Monsieur le Président Barroso,
Nous faisons partie des survivants du « voyage non choisi » dans lequel, ces jours ci, plus de 300 personnes, dont des femmes, des enfants, des hommes ont perdu la vie sur la rive nord de la Méditerranée, sur la côte de Lampedusa en Italie. Nous sommes des femmes, des hommes et des enfants contraints d’ affronter ce voyage à cause de guerres souvent soutenues et financées par l’économie belliciste des pays occidentaux.
Nous sommes toujours l’une des principales conséquences des politiques d’ajustement structurel imposées par les institutions internationales telles que la Banque Mondiale et le Fonds Monétaire International aux peuples du sud. Politiques toujours faites au détriment du bien commun des peuples d’où nous venons.
Monsieur le Président, nous sommes les survivants de cette mer Méditerranée, qui devrait être un lieu d’inter-échange culturel réel et non pas théorique, cette mer aujourd’hui devenue un cimetière à ciel et mer ouvert. Nous sommes ces femmes, ces enfants et ces hommes auxquels on cherche et on continue à vouloir ôter le droit à la vie à travers une politique d’accords bilatéraux avec des gouvernements bien souvent peu présentables.
C’est pourquoi nous considérons comme hypocrites les appels de ceux qui prêchent la nécessité d’une loi sur l’asile alors qu’ils continuent, dans leur aveuglement politique et leur manque de volonté à surmonter ces accords qui continuent de fouler aux pieds la dignité et les droits des personnes. Tout cela se manifeste matériellement par la politique désastreuse et inhumaine des prisons ethniques et la militarisation des frontières de l’Europe et de ses États membres.

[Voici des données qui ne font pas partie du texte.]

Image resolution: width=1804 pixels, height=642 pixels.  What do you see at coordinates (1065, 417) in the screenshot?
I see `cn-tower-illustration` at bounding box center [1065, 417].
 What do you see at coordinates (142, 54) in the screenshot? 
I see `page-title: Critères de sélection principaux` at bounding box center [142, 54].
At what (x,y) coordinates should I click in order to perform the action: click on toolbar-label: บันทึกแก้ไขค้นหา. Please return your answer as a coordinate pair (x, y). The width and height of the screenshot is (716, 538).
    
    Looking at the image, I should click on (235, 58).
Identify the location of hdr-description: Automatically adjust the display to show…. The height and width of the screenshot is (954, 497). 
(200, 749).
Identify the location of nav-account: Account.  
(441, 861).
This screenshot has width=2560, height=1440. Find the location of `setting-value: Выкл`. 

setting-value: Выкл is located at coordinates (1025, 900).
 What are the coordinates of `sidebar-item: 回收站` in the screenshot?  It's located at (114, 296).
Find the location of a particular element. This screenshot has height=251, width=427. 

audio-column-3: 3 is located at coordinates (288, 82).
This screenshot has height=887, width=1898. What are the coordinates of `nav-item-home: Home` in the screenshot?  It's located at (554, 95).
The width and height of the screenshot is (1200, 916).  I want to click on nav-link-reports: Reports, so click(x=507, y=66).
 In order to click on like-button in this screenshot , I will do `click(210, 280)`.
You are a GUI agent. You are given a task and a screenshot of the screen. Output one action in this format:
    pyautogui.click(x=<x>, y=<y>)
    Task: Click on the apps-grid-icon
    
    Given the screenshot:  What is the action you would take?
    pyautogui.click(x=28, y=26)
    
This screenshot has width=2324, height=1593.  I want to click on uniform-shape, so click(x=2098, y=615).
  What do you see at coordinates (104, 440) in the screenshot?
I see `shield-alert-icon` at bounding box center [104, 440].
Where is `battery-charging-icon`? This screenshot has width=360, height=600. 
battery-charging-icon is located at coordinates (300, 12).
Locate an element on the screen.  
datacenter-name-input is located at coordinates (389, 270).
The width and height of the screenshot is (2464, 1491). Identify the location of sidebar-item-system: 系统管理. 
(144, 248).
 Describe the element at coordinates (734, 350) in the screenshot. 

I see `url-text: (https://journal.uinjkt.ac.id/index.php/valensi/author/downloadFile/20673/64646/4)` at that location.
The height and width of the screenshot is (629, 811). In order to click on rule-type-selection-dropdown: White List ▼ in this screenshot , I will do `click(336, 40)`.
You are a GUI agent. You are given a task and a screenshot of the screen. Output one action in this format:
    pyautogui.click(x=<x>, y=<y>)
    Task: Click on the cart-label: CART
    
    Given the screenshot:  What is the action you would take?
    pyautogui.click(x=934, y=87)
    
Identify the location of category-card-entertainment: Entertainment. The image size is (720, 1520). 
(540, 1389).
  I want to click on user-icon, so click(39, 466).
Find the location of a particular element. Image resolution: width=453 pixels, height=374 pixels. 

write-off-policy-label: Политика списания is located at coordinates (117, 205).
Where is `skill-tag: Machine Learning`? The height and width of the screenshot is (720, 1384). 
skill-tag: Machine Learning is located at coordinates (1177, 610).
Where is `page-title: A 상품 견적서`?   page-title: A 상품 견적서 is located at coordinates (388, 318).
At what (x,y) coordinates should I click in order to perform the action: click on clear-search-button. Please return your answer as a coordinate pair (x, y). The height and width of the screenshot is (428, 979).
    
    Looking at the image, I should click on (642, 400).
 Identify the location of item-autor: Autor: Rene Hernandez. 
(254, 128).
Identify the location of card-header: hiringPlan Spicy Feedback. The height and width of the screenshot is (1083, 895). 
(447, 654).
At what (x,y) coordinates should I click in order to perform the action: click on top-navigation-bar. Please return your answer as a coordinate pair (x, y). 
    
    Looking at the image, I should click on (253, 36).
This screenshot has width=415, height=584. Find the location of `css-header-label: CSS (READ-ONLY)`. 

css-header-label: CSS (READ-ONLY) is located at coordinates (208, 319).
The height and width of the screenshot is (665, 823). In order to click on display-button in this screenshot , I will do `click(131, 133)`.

Monsieur le Président, devant les morts de Lampedusa on parle d’une tragédie dont il faudrait avoir honte, on parle d’« accident » qui ne doit jamais se reproduire. Au contraire, nous, les réfugiés, les migrants et les militants antiracistes croyons avec conviction qu’il ne s’agit ni d’une fatalité ni d‘une catastrophe naturelle. Parce que là où les gens sont contraints de vivre dans la misère, les droits de l’homme sont violés, à commencer par le droit à la liberté de circulation des personnes. Nous sommes face à un crime dont les responsabilités, politiques et morales, sont claires.
C’est pourquoi, nous sommes convaincus, nous réfugiés et migrants, l’ayant vécu dans notre chair, qu’il s’agit des conséquences de politiques à courte vue et le résultat injuste de la culture de l’indifférence, de l’égoïsme et du racisme répandue à l’intérieur et à l’extérieur des institutions.
Voyez par exemple, Monsieur le Président, ce qui se passe dans la plupart des pays européens, avec la montée du racisme et de la discrimination envers les migrants, les réfugiés et les Rroms (Grèce, France, Italie, Hongrie, Malte, Espagne et d’autres) et l’utilisation esclavagiste qui est faite de la main d’oeuvre migrante comme un angle d’attaque et de dévaluation des droits des travailleurs et des travailleuses ainsi que des couches populaires de la société.
Monsieur le Président, l’Union européenne a échoué dans sa mission, une Europe de la solidarité et de l’hospitalité, avec l’échec des politiques restrictives et répressives comme la directive de Dublin, le système Frontex ou des règles comme la loi Bossi-Fini en Italie. Voilà pourquoi la honte réside précisément dans ces règles et mesures qui non seulement ne protègent pas les demandeurs d’asile, les réfugiés et les migrants en général, mais les enferme dans de véritables cages et les expose à une culture de la banalisation du mal et de l’indifférence en vertu de leur statut.
Monsieur le Président, nous voulons vous dire et, à travers vous, à l’ensemble du Parlement européen, que l’illusion de pouvoir arrêter la circulation des personnes à travers toujours plus d’instruments de contrôle et de répression, cela ne représente que la énième tromperie au détriment de l’opinion publique et des citoyens.
Pourquoi émigrer est une nécessité : d’abord parce qu’il s’agit de fuir la guerre et la famine.
Ces raisons nous ont amenés à organiser la première marche européenne de Paris à Strasbourg en 2012, en passant par la Belgique, les Pays-Bas, le Luxembourg, l’Allemagne, la Suisse et enfin l’Italie avec la Coalition Internationale des Sans- Papiers et des Migrants (CISPM).
Enfin, Monsieur le Président, pour donner la parole aux besoins des survivants, aujourd’hui contraints à vivre en marge de la société, sans aucune aide, nous avons convoqué une Assemblée Européenne le 16 Novembre 2013, à Rome, qui nous mènera à la première caravane pour le droit d’asile et la liberté de circulation des personnes.